You can simply use strfind
to find the extension of interest within your filename, put that inside an anonymous function, and use cellfun
to let this anonymous function work on each of your cell array elements.
Please have a look at the following code snippet:
% Files cell array
files = {
'text1.txt',
'text2.txt',
'image1.png',
'image2.jpg',
'audio1.mp3',
'audio2.mp3'
}
% Extension of interest
ext = 'txt';
% Use strfind operation in cellfun
temp = cellfun(@(x) ~isempty(strfind(x, ['.' ext])), files, 'UniformOutput', false)
% Combine outputs, and find proper indices
idx = find([temp{:}])
% Get files with extension of interest
filesExt = files(idx)
% Get files with extension of interest as one-liner
% (for the Octave users, where the syntactic sugar for {:} is available)

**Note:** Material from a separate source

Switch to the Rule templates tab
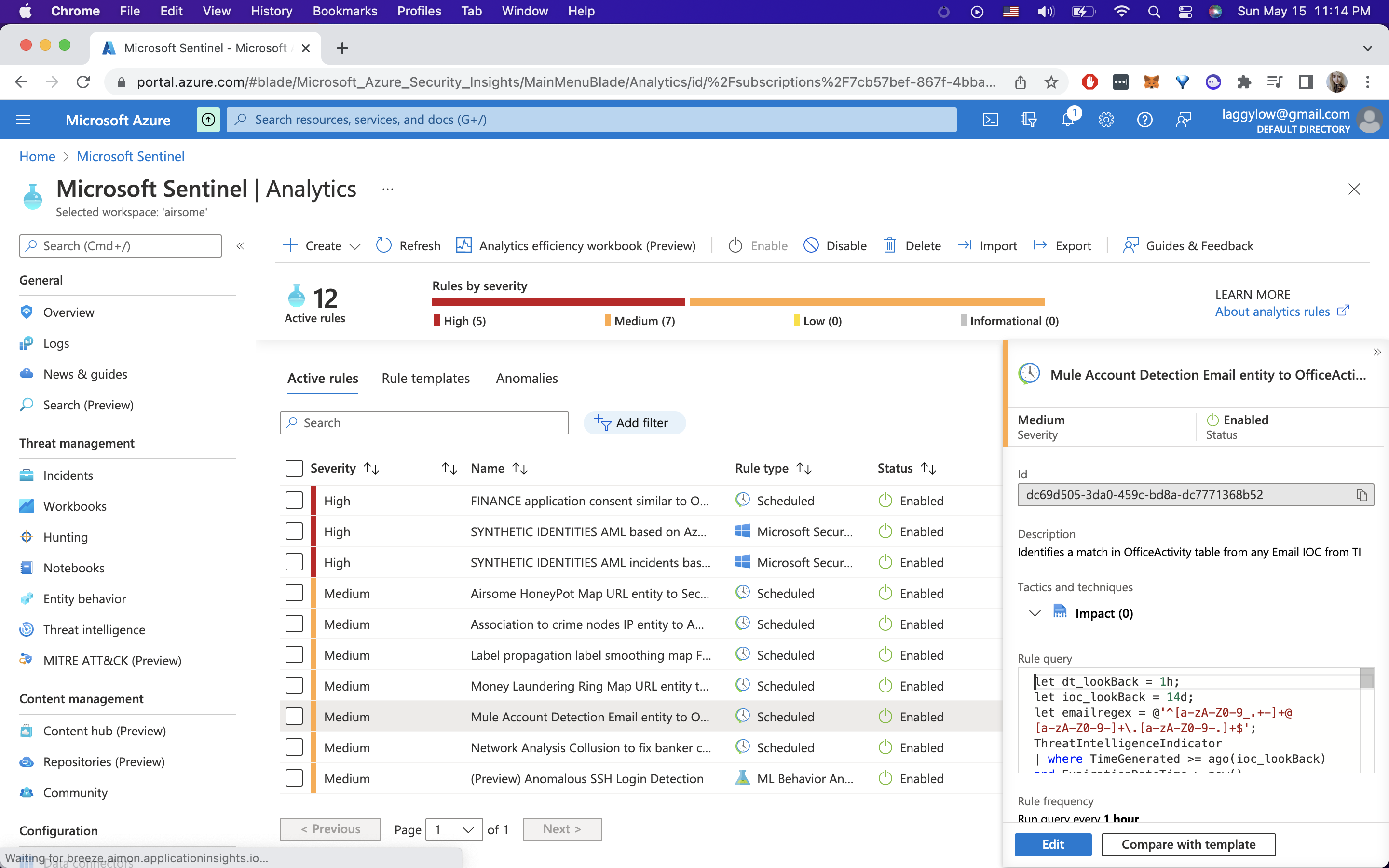The height and width of the screenshot is (868, 1389). pyautogui.click(x=425, y=379)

filesExt = files(find([cellfun(@(x) ~isempty(strfind(x, ['.' ext])), files, 'UniformOutput', false){:}]))
And, this is the output:
files =
{
[1,1] = text1.txt
[2,1] = text2.txt
[3,1] = image1.png
[4,1] = image2.jpg
[5,1] = audio1.mp3
[6,1] = audio2.mp3
}
temp =
{
[1,1] = 1
[2,1] = 1
[3,1] = 0
[4,1] = 0
[5,1] = 0
[6,1] = 0
}
idx =
1 2
filesExt =
{
[1,1] = text1.txt
[2,1] = text2.txt
}
filesExt =
{
[1,1] = text1.txt
[2,1] = text2.txt
}
Since I'm currently on Octave, I can't guarantee the one-liner to work on MATLAB. Maybe, someone can please confirm. Anyway, the step-by-step solution should work as intended.
Hope that helps!
EDIT: As Wolfie points out in his answer, "double file extensions" like x.txt.png
might cause trouble using this approach.